## EXERCISE
Transcribed word for word, the lines below from the one with "The height and width of the screenshot is (455, 683)." through the last line of the records form the answer; no picture is to be included.

## SUPPLIED MATERIAL
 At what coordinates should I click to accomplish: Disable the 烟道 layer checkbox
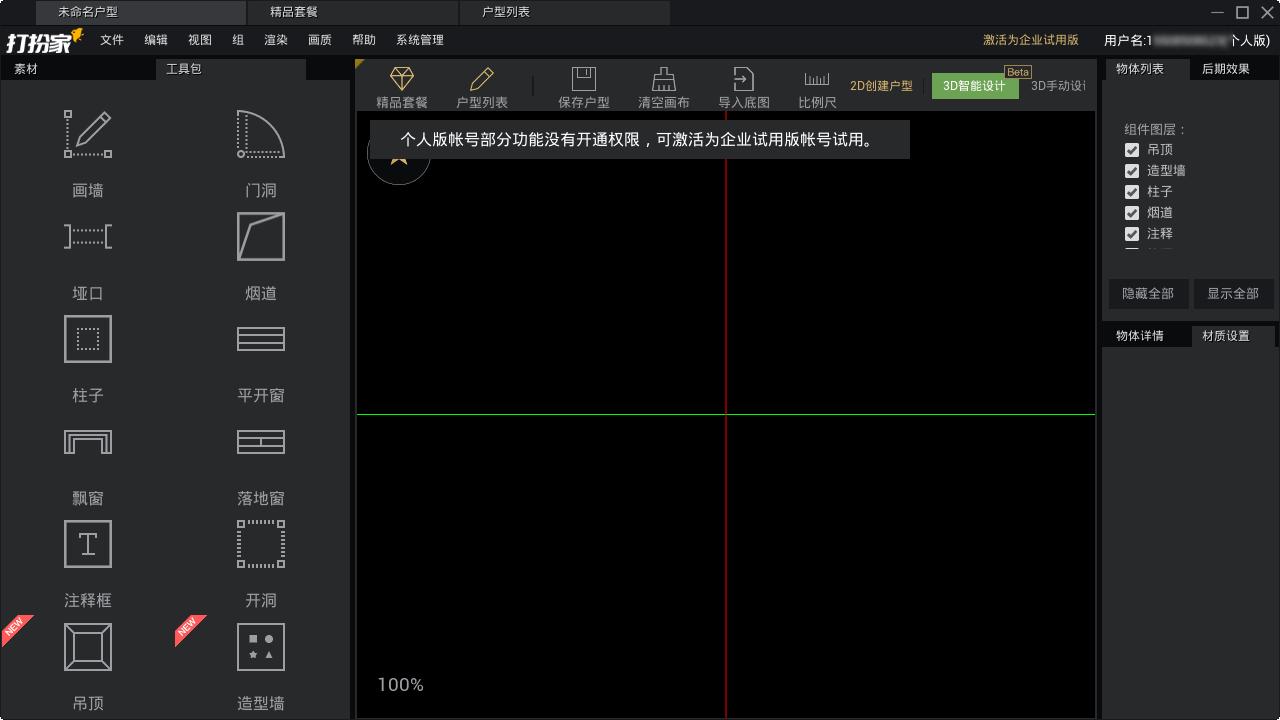pos(1132,213)
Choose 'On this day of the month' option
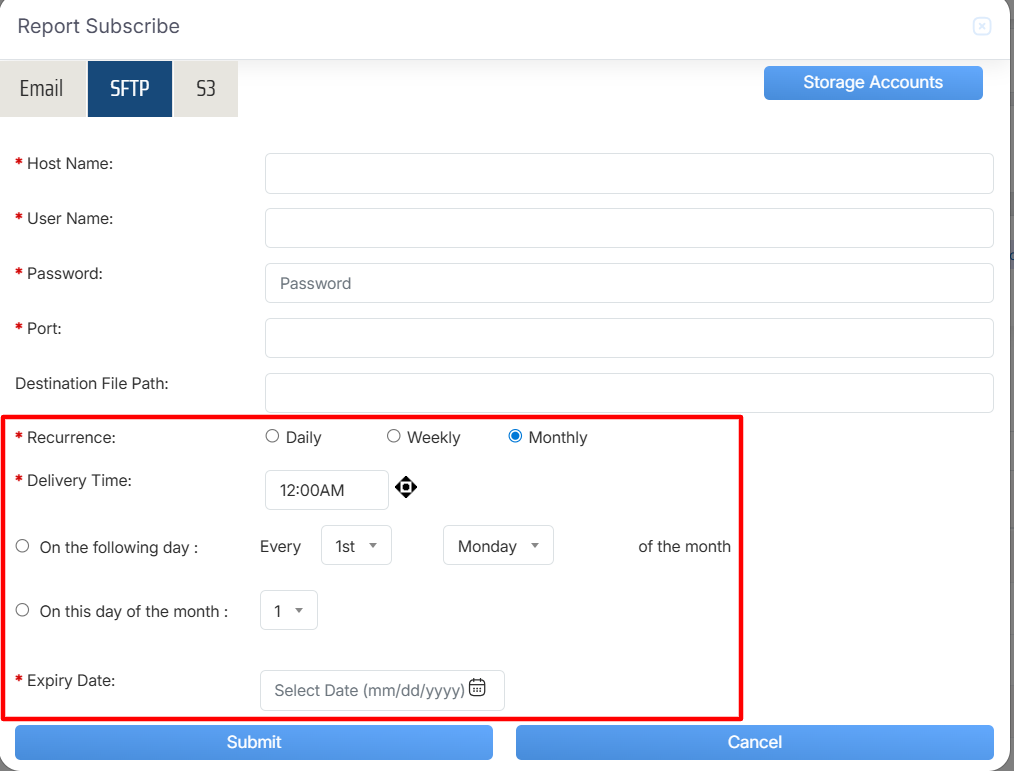The height and width of the screenshot is (771, 1014). coord(23,610)
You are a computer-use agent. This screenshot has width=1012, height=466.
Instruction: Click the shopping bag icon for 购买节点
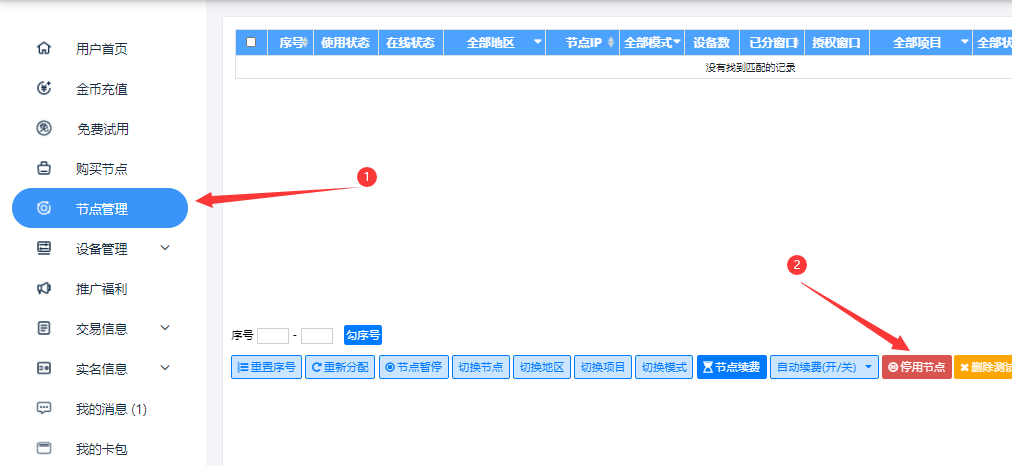click(44, 168)
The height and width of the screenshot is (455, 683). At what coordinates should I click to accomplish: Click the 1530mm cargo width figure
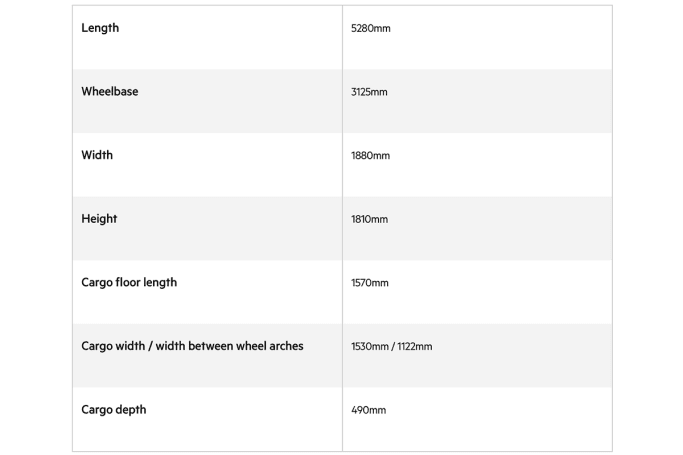point(370,346)
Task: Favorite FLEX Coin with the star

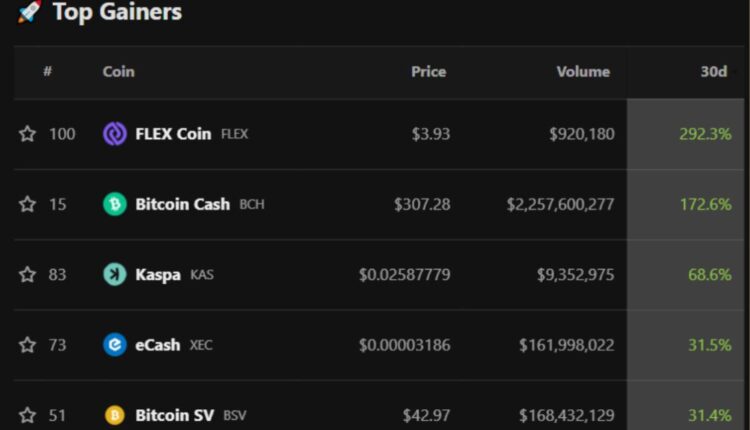Action: click(28, 134)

## RESULT
The height and width of the screenshot is (455, 683). At what coordinates should I click to accomplish: Click the 1530mm cargo width figure
point(370,346)
Task: Favorite FLEX Coin with the star

Action: click(28, 134)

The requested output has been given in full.